Egypt orders trial for journalists charged with harboring reporters
Egyptian prosecutors have ordered the head of the country’s journalists union and two other senior union officials to stand trial for allegedly spreading false news and harboring fugitive colleagues.
The order, issued Monday, targets union chief Yehia Qalash, Khaled al-Balshy and Gamal Abdel Rahim. It calls them to trial on June 4 in Cairo.
The controversial case stems from a May 1 police raid on the Cairo offices of the Egyptian Journalists Syndicate, where police aimed to arrest two opposition journalists who had sought refuge inside.
Qalash and the union condemned those arrests, at the time accusing police of storming their offices for the first time in the union’s 75-year history. The Interior Ministry later denied using force to enter the building, while acknowledging police had arrested the opposition reporters.
Days later, the union demanded a presidential apology and the release of all detained journalists, while threatening to strike if its demands were not met.

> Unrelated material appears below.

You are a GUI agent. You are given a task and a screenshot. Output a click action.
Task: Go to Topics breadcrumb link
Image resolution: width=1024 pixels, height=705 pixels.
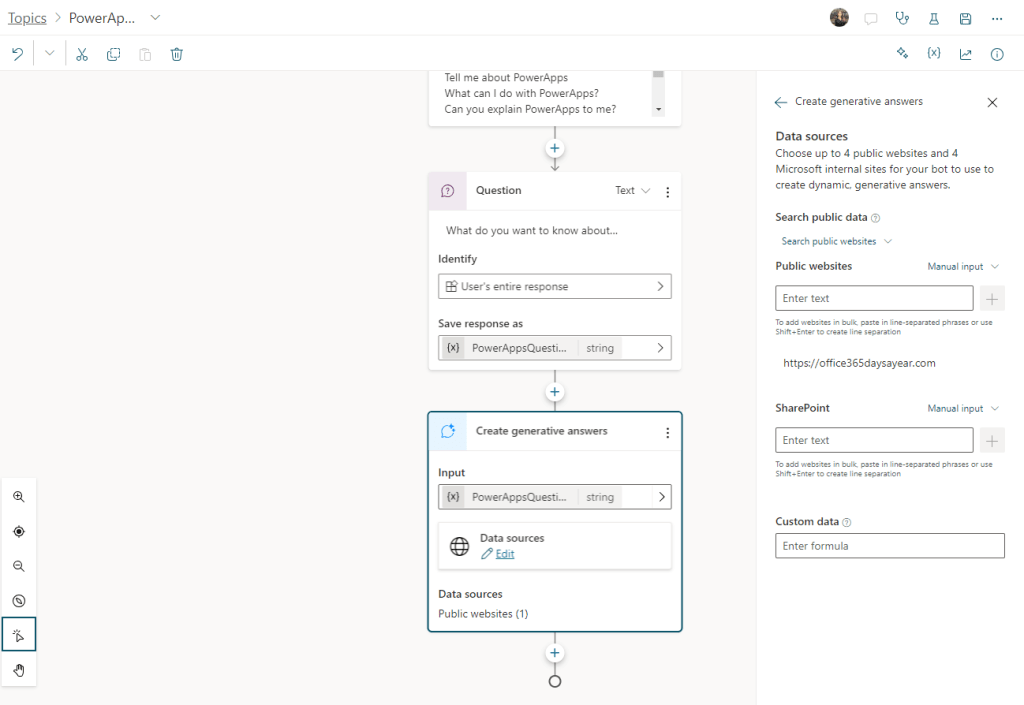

Protesters spurred by the arrests also called for the removal of Interior Minister Magdy Abdel Ghaffar.
Monday’s order charging the union trio comes as authorities face rising public dissent against President Abdel Fattah el-Sissi, whom rights activists and diplomats inside and outside the country describe as increasingly authoritarian.
The rights group Amnesty International denounced the union leaders’ arrests, calling them “the most brazen attack on the media the country has witnessed in decades.” Amnesty’s Magdalena Mughrabi also said the arrests signal “a dangerous escalation of Egyptian authorities’ Draconian clampdown on freedom of expression.”
A lawyer for the union trio, Sayed Abu Zeid, told the Associated Press his clients were questioned for hours Sunday evening and that they initially refused to post bail because “publishing news … should not involve imprisonment or bail.” Prosecutors later said bail was posted.
The two suspects arrested May 1 were detained after publishing content in mid-April criticizing Egypt’s decision to transfer two Red Sea islands to Saudi Arabia.